===== EXTRAIT CITÉ

De janvier à juillet 2022, le pays a produit 3 % d’électricité en moins par rapport à 2021. Et les coupures de courant récurrentes ont de nombreuses conséquences.
Le produit intérieur brut de l’Afrique du Sud a diminué de 0,7 % au deuxième trimestre de 2022 après avoir renoué avec la croissance pendant six mois. Statistics South Africa explique que les inondations dans l’État du KwaZulu-Natal et les délestages « ont contribué à ce déclin, affaiblissant une économie nationale déjà fragile qui venait tout juste de retrouver son niveau d’avant la pandémie. »
L’économie du pays a en effet été fortement touchée par la pandémie de COVID-19, ainsi que par les émeutes qui ont éclaté en 2021, une année au cours de laquelle le chômage a atteint des niveaux record. Avec les délestages qui devraient s’intensifier, l’économie sud-africaine pourrait encore en pâtir.
Eskom a beau donner des conseils lorsque les personnes sont confrontées à des coupures de courant, comme avoir une lampe de poche, un téléphone portable rechargé, faire des sauvegardes régulières de ses données, débrancher les appareils électriques et avoir un dispositif de protection contre les surtensions, la principale cause de dommages aux équipements. Cependant, sa gestion a été remise en question par des parlementaires qui ont appelé à un changement de direction d’Eskom qui ne parvient pas à répondre à la demande en électricité, même si les dirigeants furent souvent remplacés ces dix dernières années sans grand effet.
Le ministre des entreprises publiques, Pravin Gordhan, a annoncé en septembre des changements au sein du conseil d’administration, mais le nouveau président du conseil, Mpho Makwana, souhaite, pour le moment, maintenir l’équipe de direction actuelle et le PDG André de Ruyter.
Le ministre Gordhan a fixé l’objectif à atteindre : L’infrastructure doit être opérationnelle 75 % du temps, contre 60 % actuellement. Le nouveau conseil d’administration dit avoir besoin de deux mois pour trouver un plan d’action et lancer une évaluation des performances de ses centrales électriques afin de trouver les causes profondes du problème.

==========

*CONSIGNE DE TRAVAIL 1:* Indiquez si chacune des affirmations suivantes concorde avec l'extrait cité ci-dessus, en répondant par oui ou par non et en citant mot pour mot le passage décisif. (a) Le PIB sud-africain a reculé de 0,7 % au deuxième trimestre de 2022. (b) Mpho Makwana veut remplacer sans attendre le PDG d'Eskom. (c) L'objectif fixé par le ministre est que l'infrastructure fonctionne 60 % du temps.
*CONSIGNE DE TRAVAIL 2:* D'après l'extrait cité ci-dessus, de combien de temps le nouveau conseil d'administration dit-il avoir besoin pour trouver un plan d'action ?
*CONSIGNE DE TRAVAIL 3:* Poursuivez l'extrait sur les coupures d'électricité en Afrique du Sud en reprenant après sa dernière phrase.

===== MATÉRIEL FOURNI

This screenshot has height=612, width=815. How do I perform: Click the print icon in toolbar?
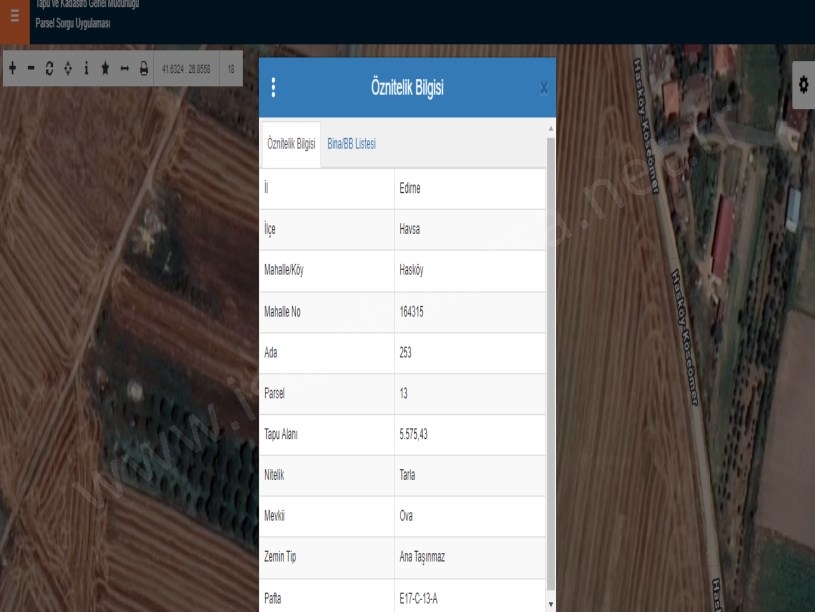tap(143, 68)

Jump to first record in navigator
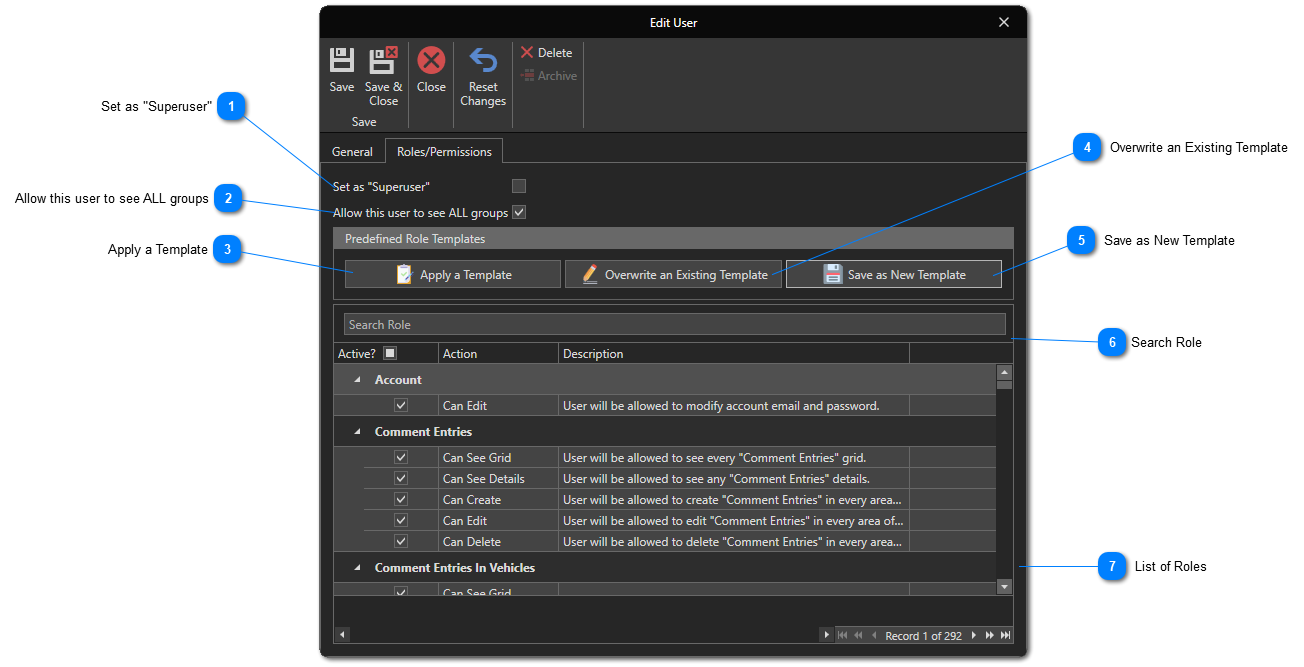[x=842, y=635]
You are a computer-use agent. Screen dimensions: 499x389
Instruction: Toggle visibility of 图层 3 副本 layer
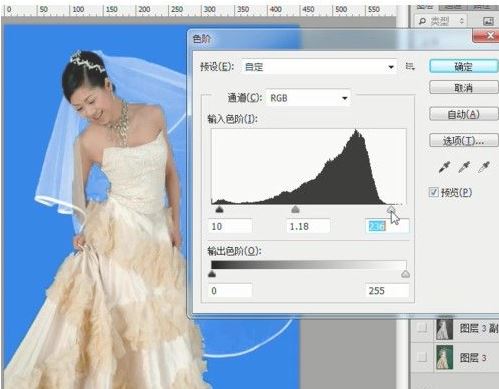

==========

*RÉPONSE RÉDIGÉE 1:*
(a) Oui : « Le produit intérieur brut de l’Afrique du Sud a diminué de 0,7 % au deuxième trimestre de 2022 ».
(b) Non : « souhaite, pour le moment, maintenir l’équipe de direction actuelle et le PDG André de Ruyter ».
(c) Non : « L’infrastructure doit être opérationnelle 75 % du temps, contre 60 % actuellement ».

*RÉPONSE RÉDIGÉE 2:* Il dit avoir besoin de deux mois.

*RÉPONSE RÉDIGÉE 3:*
Le président Cyril Ramaphosa a écourté son voyage à l’étranger en septembre, après les funérailles de la reine Élisabeth II, en raison de la crise énergétique que traverse actuellement le pays. En juillet, il avait déclaré que les entreprises auront le droit de produire leur propre électricité sans avoir besoin de licence pour subvenir à leurs besoins et aussi vendre le surplus. Eskom a également acheté de l’électricité à l’étranger pour soulager les problèmes, mais la situation reste précaire.
La disponibilité des réseaux mobiles est également menacée par les délestages, car les batteries des tours de téléphonie se déchargent. Les entreprises de télécommunications doivent donc dépenser de l’argent en carburant pour faire fonctionner les générateurs. Dans le même temps, les vols de batteries, de générateurs, ainsi que les cambriolages sont en augmentation comme rapportés par News24.
AgriSA, une importante fédération agricole d’Afrique du Sud, a notamment contacté Eskom le 22 septembre pour lui demander des précisions sur les perspectives de fin d’année, inquiète des conséquences des délestages sur la sécurité alimentaire alors que l’Afrique du Sud entre dans la saison de plantation des cultures et que les agriculteurs utilisent l’électricité pour gérer leurs systèmes d’irrigation par exemple.
Les coupures de courant suscitent également des inquiétudes sur la préservation de la chaîne du froid pour la nourriture.
Certaines municipalités et gouvernements locales ont élaboré des plans d’urgence pour éviter les problèmes liés à leurs systèmes de gestion de l’eau et des eaux usées.
Car en plus de la panne d’électricité, les Sud-Africains pourraient également devoir se passer d’eau en raison des problèmes de gestion de l’eau qui pointent le bout de leur nez. La ville de Johannesburg a déjà demandé de limiter la consommation d’eau, les réservoirs étant déjà à des niveaux bas. En Afrique du Sud, l’été ne commence qu’en décembre.